Pengalaman telah memperlihatkan bahwa, dengan penggunaan tipe superplasticizer naphthalene sulfonate atau melamine sulfonate, semen portland dengan kadar C3A dan alkali yang rendah umumnya menghasilkan campuran beton yang memperlihatkan hilangnya slump tinggi sejalan dengan waktu. Situasi ini telah berubah karena telah dilaporkan bahwa polyacrylate copolymer, sebuah generasi baru superplasticizer, tidak menyebabkan kehilangan slum yang berlebihan pada kebanyakan jenis semen portland maupun semen portland campuran.
Agregat
Pada beton normal, tipe dan jumlah agregat memainkan peranan yang penting dalam stabilitas isi beton, namun hal tersebut memiliki efek yang terbatas pada kekuatan. Pada high strength conrete, agregat masih memainkan peranan yang penting dalam stabilitas isi, namun juga memainkan peranan yang penting dalam kekuatan dan kekakuan beton. Rasio faktor air semen yang digunakan pada campuran high strength conrete menyebabkan pemadatan pada daerah matrik dan daerah transisi antarmuka. Lebih lajut, beberapa tipe agregat seperti granit dan kwarsit dapat menyebabkan retak-retak mikro pada daerah transisi karena perbedaan susut suhu dan menghalangi pengembangan kekuatan mekanis tinggi. Sehingga, perhatian yang layak harus diambil pada pemilihan agregat-agregat untuk high strength concrete. Berdasarkan hasil-hasil dari studi eksperimental, Aitcin dan Mehta merekomendasikan bahwa tipe agregat yang keras dan kuat dengan modulus elastisitas tinggi dan koefisien ekspansi panas yang kecil lebih baik digunakan untuk memproduksi campuran very high strength concrete.
Dengan sebuah rasio faktor air semen yang telah ditentukan, kekuatan dari campuran beton dapat dinaikkan secara signifikan dengan secara sederhana mengurangi ukuran maksimum agregat kasar. Hal ini memiliki efek yang menguntungkan pada kekuatan daerah transisi antar muka. Menurut Aitcin, semakin tinggi kekuatan yang ingin dicapai, maka semakin kecil ukuran agregat kasarnya. Nilai kuat tekan sampai dengan 70 MPa dapat diproduksi dengan agregat kasar kualitas bagus dengan ukuran maksimum 20 mm – 25 mm. untuk menghasilkan nilai kuat tekan 100 MPa, maka ukuran maksimum agregat kasar yang harus digunakan adalah 14 mm – 20 mm. Beton-beton komersial dengan nilai kuat tekan lebih dari 125 MPa telah diproduksi menggunakan ukuran agregat maksimum 10 mm – 14 mm.

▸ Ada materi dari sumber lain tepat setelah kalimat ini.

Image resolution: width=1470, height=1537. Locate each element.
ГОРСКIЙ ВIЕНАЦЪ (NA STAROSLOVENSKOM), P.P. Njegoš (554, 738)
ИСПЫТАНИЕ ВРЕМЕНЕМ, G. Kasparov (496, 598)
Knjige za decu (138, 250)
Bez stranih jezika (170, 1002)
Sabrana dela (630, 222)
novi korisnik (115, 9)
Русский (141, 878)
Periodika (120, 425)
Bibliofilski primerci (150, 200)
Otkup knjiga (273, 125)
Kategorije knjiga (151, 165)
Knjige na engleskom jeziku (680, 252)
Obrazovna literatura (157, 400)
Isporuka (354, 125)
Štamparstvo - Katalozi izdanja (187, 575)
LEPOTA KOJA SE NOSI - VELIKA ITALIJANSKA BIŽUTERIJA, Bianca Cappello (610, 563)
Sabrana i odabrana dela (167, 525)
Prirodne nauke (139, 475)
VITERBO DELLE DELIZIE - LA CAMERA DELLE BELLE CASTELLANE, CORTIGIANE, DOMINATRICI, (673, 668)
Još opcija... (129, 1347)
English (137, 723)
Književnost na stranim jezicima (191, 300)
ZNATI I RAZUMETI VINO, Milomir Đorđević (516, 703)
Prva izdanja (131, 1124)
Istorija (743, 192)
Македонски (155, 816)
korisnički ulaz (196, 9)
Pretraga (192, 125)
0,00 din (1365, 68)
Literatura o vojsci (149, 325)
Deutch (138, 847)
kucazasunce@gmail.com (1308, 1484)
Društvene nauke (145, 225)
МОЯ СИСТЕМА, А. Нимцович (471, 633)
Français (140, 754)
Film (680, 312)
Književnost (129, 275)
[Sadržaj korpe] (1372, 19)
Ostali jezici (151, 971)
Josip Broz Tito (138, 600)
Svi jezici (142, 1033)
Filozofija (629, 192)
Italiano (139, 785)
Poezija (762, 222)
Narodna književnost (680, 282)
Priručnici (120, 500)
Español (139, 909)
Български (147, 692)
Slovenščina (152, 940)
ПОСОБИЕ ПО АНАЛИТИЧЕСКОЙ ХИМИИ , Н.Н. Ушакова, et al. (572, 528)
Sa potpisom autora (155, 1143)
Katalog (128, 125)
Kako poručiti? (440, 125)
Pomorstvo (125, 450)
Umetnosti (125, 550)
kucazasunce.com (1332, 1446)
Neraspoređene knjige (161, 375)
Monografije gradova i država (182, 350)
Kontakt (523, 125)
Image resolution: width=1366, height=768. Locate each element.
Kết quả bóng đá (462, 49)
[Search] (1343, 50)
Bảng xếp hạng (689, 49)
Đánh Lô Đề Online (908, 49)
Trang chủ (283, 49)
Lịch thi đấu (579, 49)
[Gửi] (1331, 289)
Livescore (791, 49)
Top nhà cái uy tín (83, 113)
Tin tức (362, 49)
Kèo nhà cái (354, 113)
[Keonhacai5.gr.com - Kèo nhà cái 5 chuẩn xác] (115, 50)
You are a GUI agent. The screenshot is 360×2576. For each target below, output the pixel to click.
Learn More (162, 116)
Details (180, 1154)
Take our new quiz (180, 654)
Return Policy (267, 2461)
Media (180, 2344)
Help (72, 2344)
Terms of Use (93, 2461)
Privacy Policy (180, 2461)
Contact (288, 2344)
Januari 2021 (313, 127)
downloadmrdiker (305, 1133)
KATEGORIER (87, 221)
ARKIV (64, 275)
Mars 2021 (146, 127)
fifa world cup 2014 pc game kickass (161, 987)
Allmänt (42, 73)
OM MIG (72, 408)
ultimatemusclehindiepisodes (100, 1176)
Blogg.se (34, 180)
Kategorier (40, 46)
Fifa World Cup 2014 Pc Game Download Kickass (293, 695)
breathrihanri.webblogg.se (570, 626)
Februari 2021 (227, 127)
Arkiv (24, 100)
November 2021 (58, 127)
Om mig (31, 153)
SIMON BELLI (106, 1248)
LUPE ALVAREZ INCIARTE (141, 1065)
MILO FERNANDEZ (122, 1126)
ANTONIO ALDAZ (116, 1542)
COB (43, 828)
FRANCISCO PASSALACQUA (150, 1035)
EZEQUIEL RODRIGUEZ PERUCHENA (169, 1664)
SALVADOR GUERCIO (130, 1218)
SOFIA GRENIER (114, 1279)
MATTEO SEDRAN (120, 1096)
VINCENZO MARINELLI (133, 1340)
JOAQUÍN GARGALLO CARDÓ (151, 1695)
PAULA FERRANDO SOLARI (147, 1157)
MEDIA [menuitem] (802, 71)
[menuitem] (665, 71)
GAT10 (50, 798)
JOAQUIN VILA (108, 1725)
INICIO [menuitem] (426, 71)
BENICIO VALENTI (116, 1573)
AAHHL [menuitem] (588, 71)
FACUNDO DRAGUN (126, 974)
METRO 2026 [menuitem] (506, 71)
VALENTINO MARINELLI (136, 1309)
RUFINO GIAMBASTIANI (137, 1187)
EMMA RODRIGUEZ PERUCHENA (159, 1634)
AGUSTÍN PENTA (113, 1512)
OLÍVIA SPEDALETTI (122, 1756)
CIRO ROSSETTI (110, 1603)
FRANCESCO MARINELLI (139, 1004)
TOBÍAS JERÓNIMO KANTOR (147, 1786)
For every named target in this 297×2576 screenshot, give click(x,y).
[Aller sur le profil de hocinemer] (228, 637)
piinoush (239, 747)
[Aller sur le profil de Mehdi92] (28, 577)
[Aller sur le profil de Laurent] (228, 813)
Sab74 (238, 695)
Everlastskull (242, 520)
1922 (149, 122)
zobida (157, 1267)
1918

Memandang agregat halus, setiap bahan dengan ukuran distribusi partikelnya memenuhi spesifikasi standar ASTM C 38 layak digunakan untuk campuran high strength concrete. Aitcin merekomendasikan penggunaan agregat halus dengan modulus kehalusan yang tinggi (kira-kira 3,0) untuk beberapa alasan berikut ini :
Campuran high strength concrete sudah memiliki partikel-partikel kecil semen dan pozzolan dalam jumlah yang bayak, dengan demikian kehadiran partikel yang sangat kecil pada agregat yang halus tidak diperlukan untuk mengembangkan workability.
Penggunaan agregat yang lebih kasar akan memerlukan air yang lebih sedikit untuk memperoleh workability yang sama, dan
Selama proses pencampuran, partikel-partikel yang lebih ksar akan menghasilkan tegangan geseran yang lebih besar yang membantu untuk menghindari penggumpalan partikel-partikel semen.
Admixture
Kebutuhan kekuatan yang tinggi dan ukuran agregat yang kecil berarti bahwa isi dari bahan-bahan pengikat pada campuran beton akan menjadi tinggi, umumnya di atas 400 kg/m3. Isi bahan-bahan pengikat sebesar 600 kg/m3 dan bahkan lebih tinggi telah diselidiki namun tidak diinginkan dengan alasan tingginya biaya dan susut suhu dan pengeringan yang berlebihan. Lebih jauh, dengan naiknya proporsi semen dalam beton, memang kekuatan yang tinggi tercapai, namun dengan susah kekuatan yang tinggi dicapai di atas sejumlah semen yang tertentu. Sebagaimana dijelaskan di atas, hal ini mungkin disebabkan karena ketidak-homogenitas-an yang sudah menjadi sifat pasta semen portland yang telah terhidrasi yang berisi luasan-luasan kristal kalsium hidroksida yang terdistribusi secara cak dalam fase utama. Luasan-luasan ini menyatakan daerah-daerah yang lemah yang rentan terhadap retak mikro karena tegangan tarik.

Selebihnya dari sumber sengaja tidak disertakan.